In Russland bereiten seit Juli 2016 insbesondere die als “Jarowaja-Paket” bekannten Gesetze Sorgen. Diese verschärfen die Einschränkungen missionarischer Tätigkeiten, unter anderem das Predigen sowie die Verbreitung von religiösen Materialien. Allerdings ist die religiöse Hauptströmung des Landes von diesen Regelungen ausgenommen. Im Zuge des “Jarowaja-Pakets” hat die Polizei Durchsuchungen in Privatwohnungen und Gotteshäusern religiöser Minderheiten vollzogen. Im April 2017 verbot das Oberste Gericht der Russischen Föderation das Verwaltungszentrum der Zeugen Jehovas mitsamt allen lokalen religiösen Organisationen wegen “Extremismus”.

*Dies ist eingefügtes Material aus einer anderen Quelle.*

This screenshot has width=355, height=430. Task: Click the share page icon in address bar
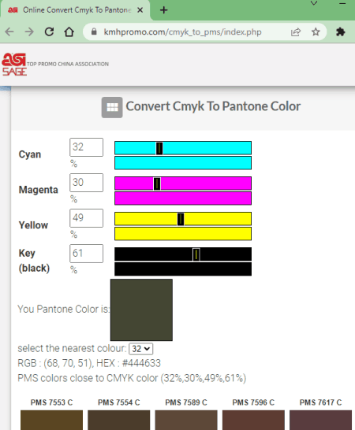(x=296, y=32)
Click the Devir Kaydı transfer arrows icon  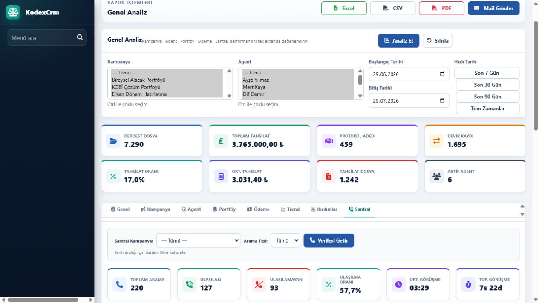coord(436,141)
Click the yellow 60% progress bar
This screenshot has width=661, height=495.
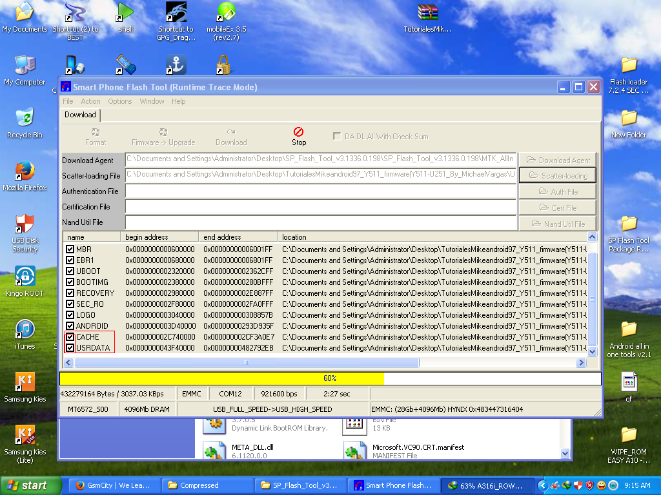tap(221, 378)
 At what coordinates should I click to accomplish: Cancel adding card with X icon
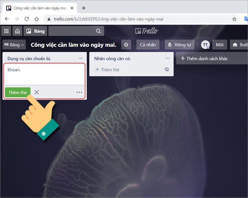37,92
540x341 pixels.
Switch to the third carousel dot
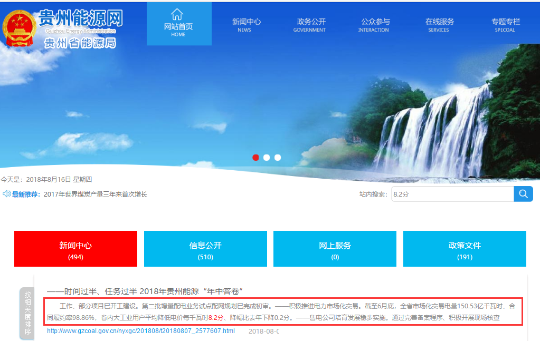278,158
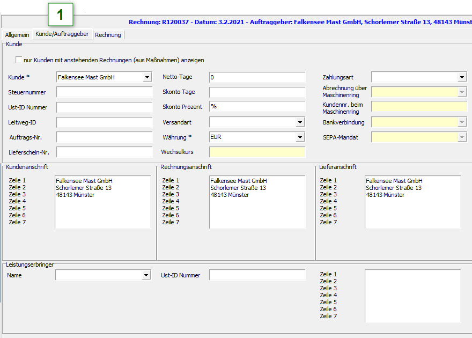Click the Steuernummer input field
Image resolution: width=472 pixels, height=338 pixels.
(x=104, y=92)
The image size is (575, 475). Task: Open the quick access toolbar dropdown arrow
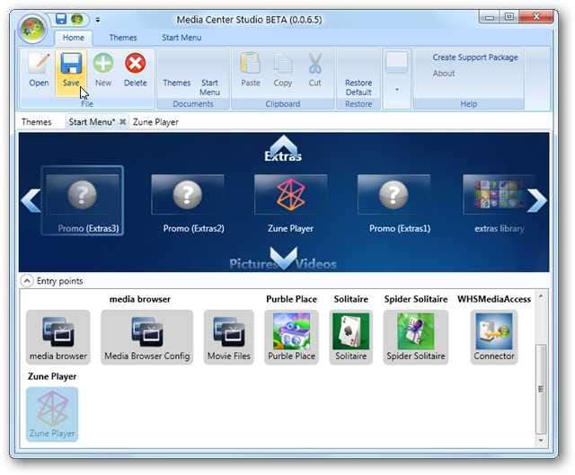click(97, 19)
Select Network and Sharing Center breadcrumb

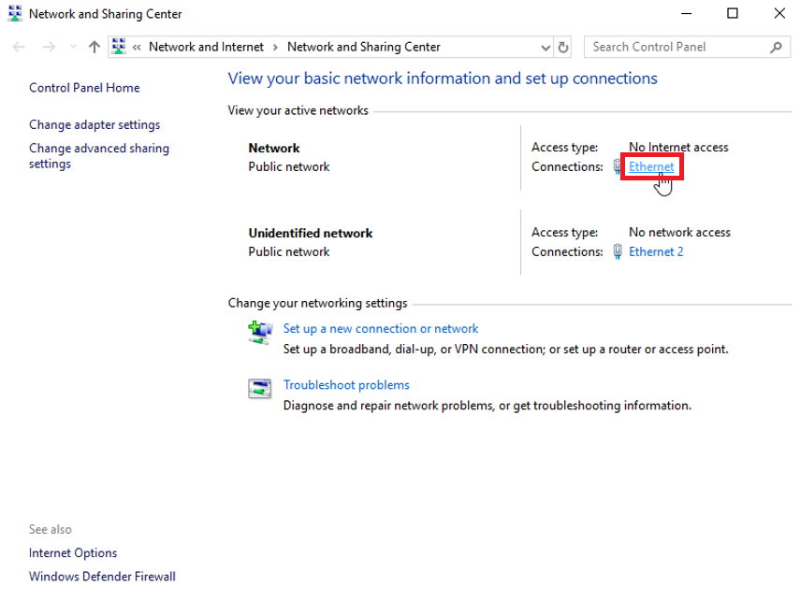[363, 47]
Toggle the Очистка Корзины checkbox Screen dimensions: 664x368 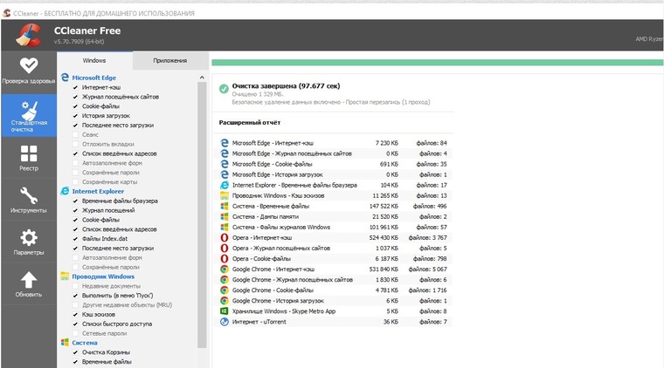[x=75, y=352]
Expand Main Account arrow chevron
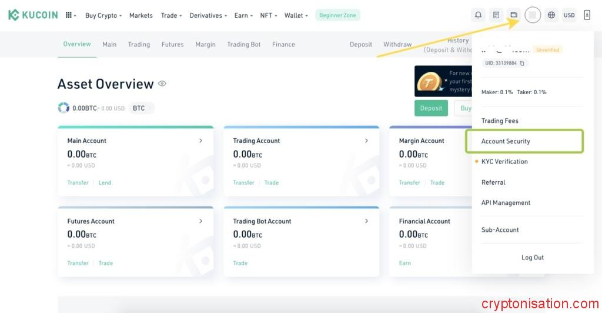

In der Türkei beispielsweise wird seit dem Staatsstreich im Juli 2016 gegen die Gemeinschaft der Aleviten vorgegangen, deren Moscheen teilweise zu sunnitischen Gotteshäusern umstrukturiert wurden. Darüber hinaus werden Christen sowie andere religiöse Minderheiten oft als Gegner der Regierung unter Präsident Erdogan porträtiert. Weitere Länder, in denen es enorme Mängel beim Schutz der Religionsfreiheit gibt, sind die Demokratische Volksrepublik Korea, wo das Regime die Glaubensfreiheit grundsätzlich verweigert und Pakistan, wo der steigende Widerstand gegen Änderungen der Blasphemiegesetze von Extremisten gerechtfertigt wird, die das Land in einen vollumfänglichen islamischen Staat verwandeln wollen. Auch in Myanmar, wo die Minderheit der Rohingya-Muslime teilweise vernichtet wird, oder Nigeria, wo die militanten Fulani-Hirten christliche Gemeinden ausplündern, brandschatzen und Massaker anrichten, wird die Religionsfreiheit immer wieder verletzt.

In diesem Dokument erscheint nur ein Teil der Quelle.